Second, PDPs are relatively new products, and beneficiaries may not have yet established strong ties to specific plans. Hence, beneficiaries in the PDP market are more sensitive to all product characteristics, including premium, than are enrollees in the Medicare HMO market.
Finally, one can switch PDPs without changing doctors. That may not be so for an HMO. If your doctor has contracted with HMO A and not B and you switch from A to B you’ll have to find another doctor. That tends to lock beneficiaries into HMOs but is not a concern for PDPs.
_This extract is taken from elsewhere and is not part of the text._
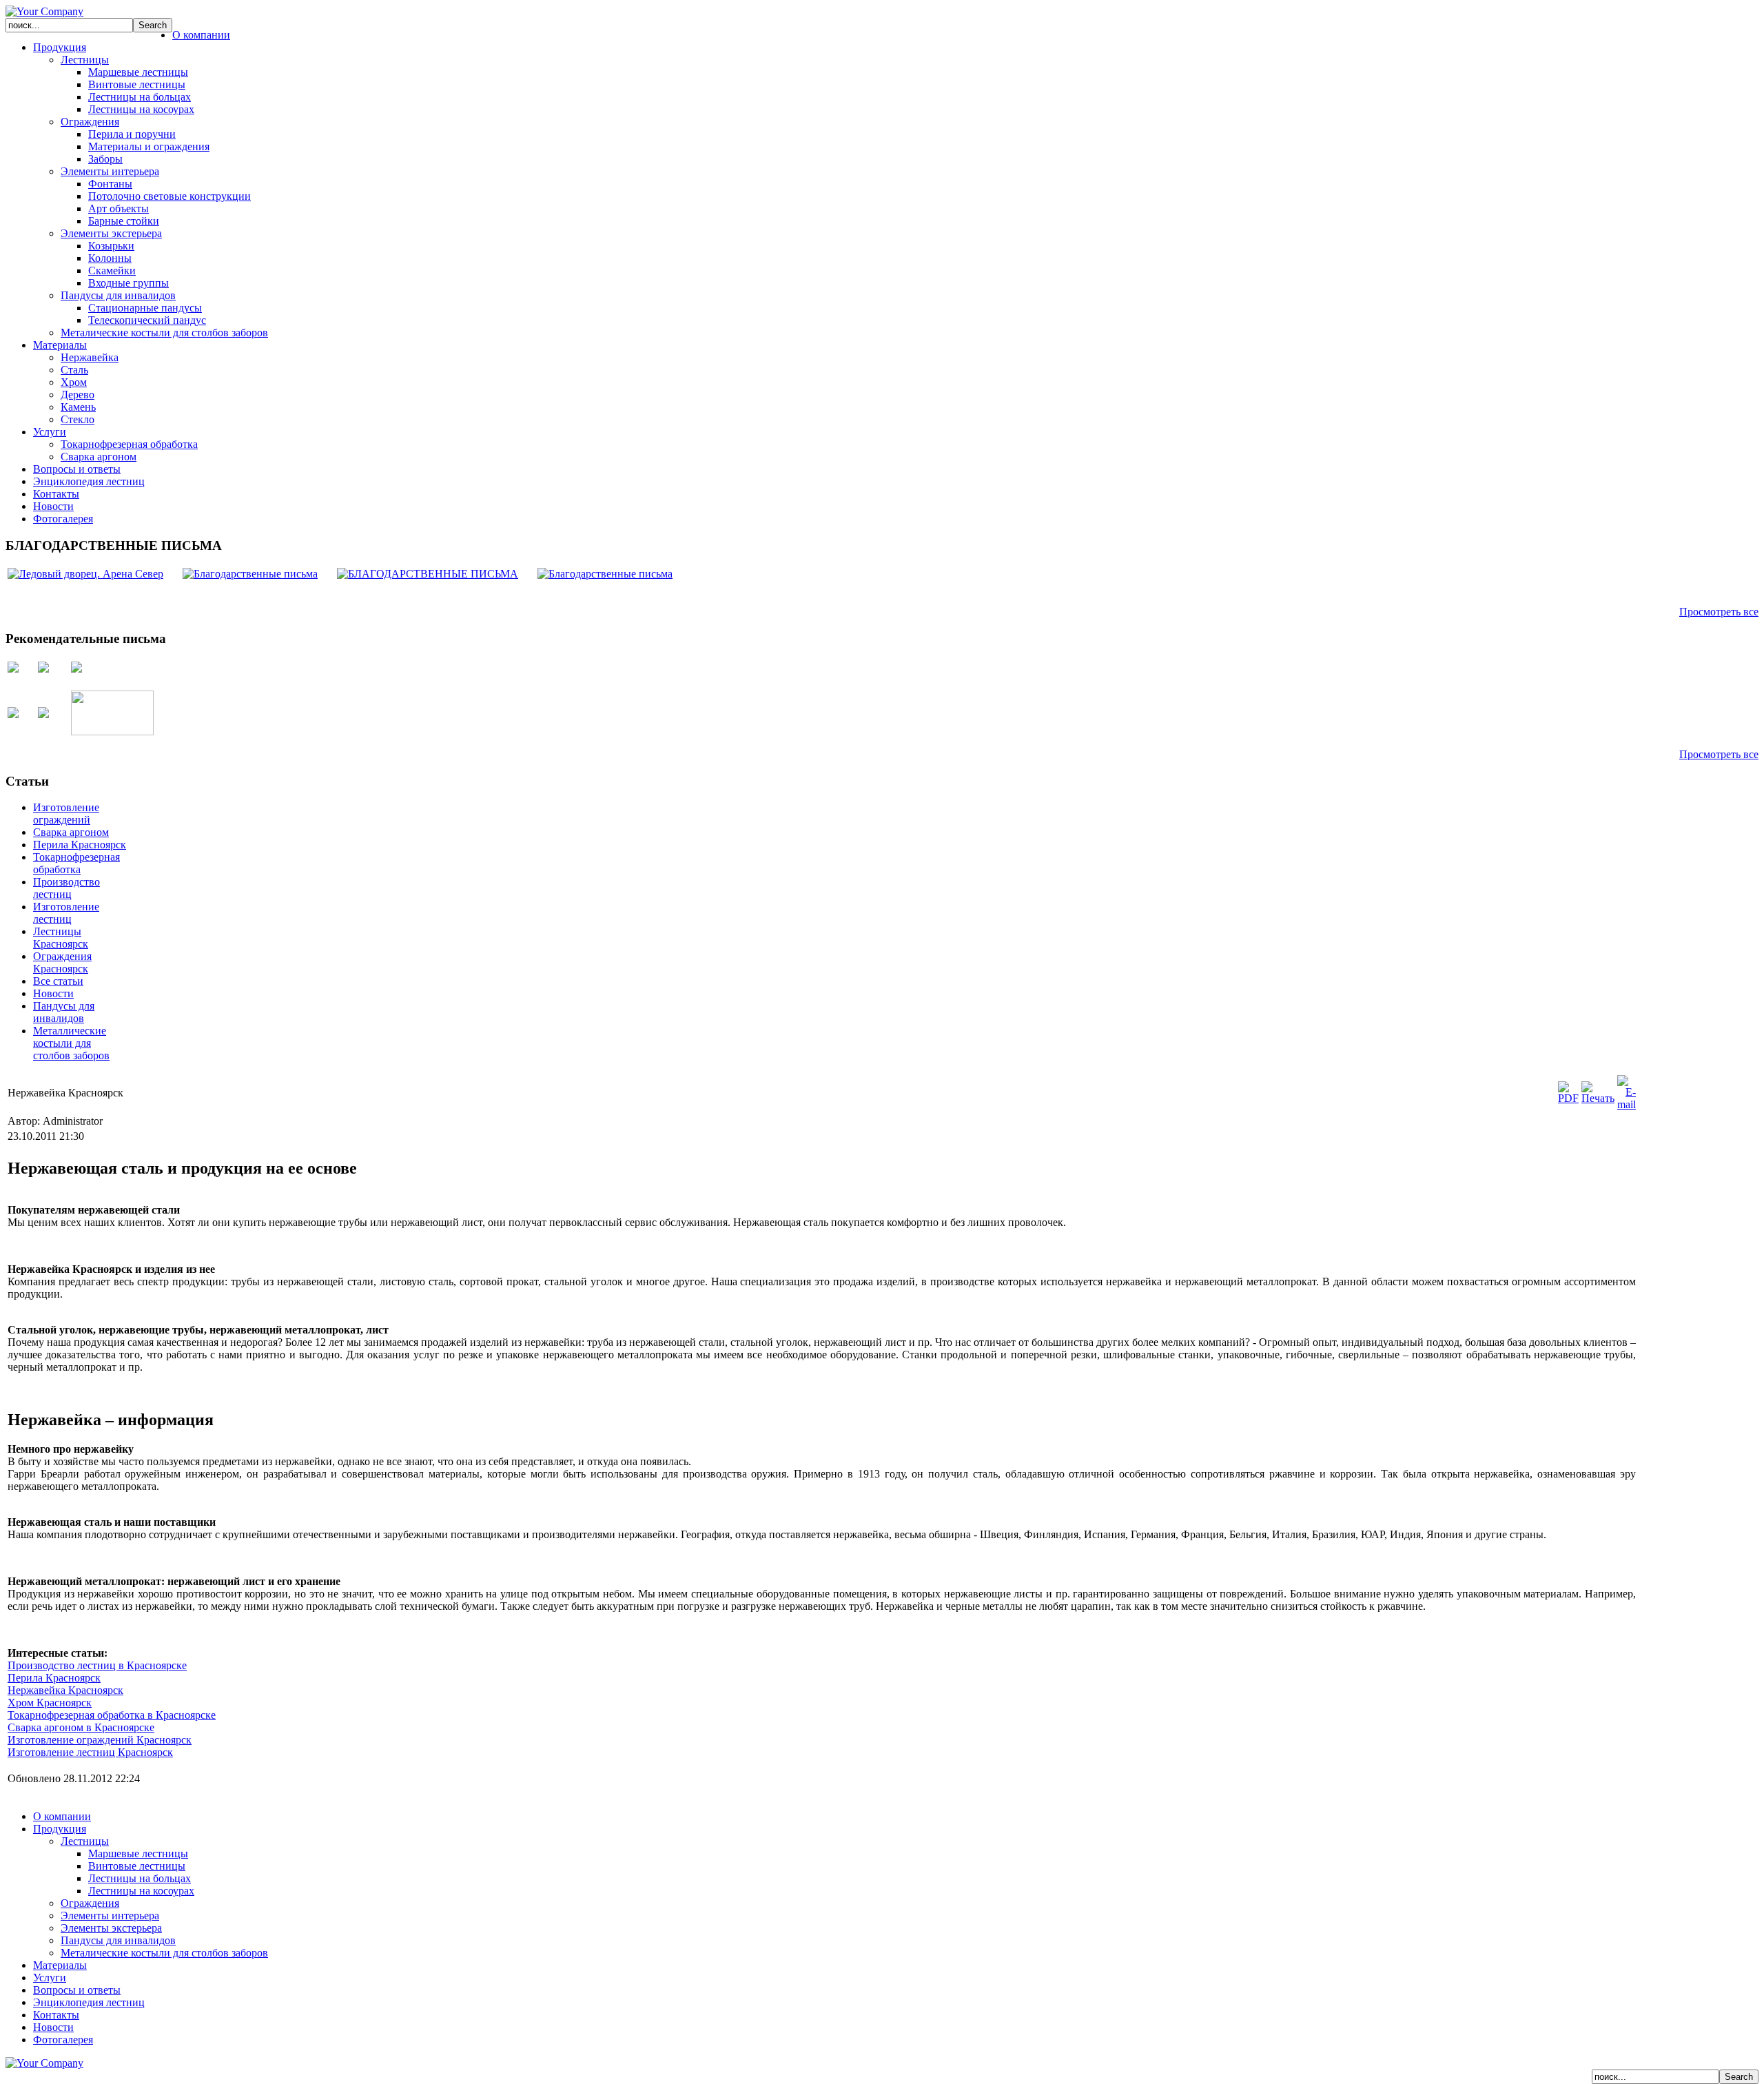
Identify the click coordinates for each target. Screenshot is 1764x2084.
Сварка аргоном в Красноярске (81, 1727)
It will be interesting to see if the price elasticity of demand for PDPs changes over time, perhaps moving closer to that for HMOs. This is what one would expect as the market matures and beneficiaries establish relationships with specific products and firms. For the reasons described above, however, I would not expect the PDP elasticity to ever be as low in magnitude as the one for HMOs. The products are just too different and so are the markets in which they compete, at least right now.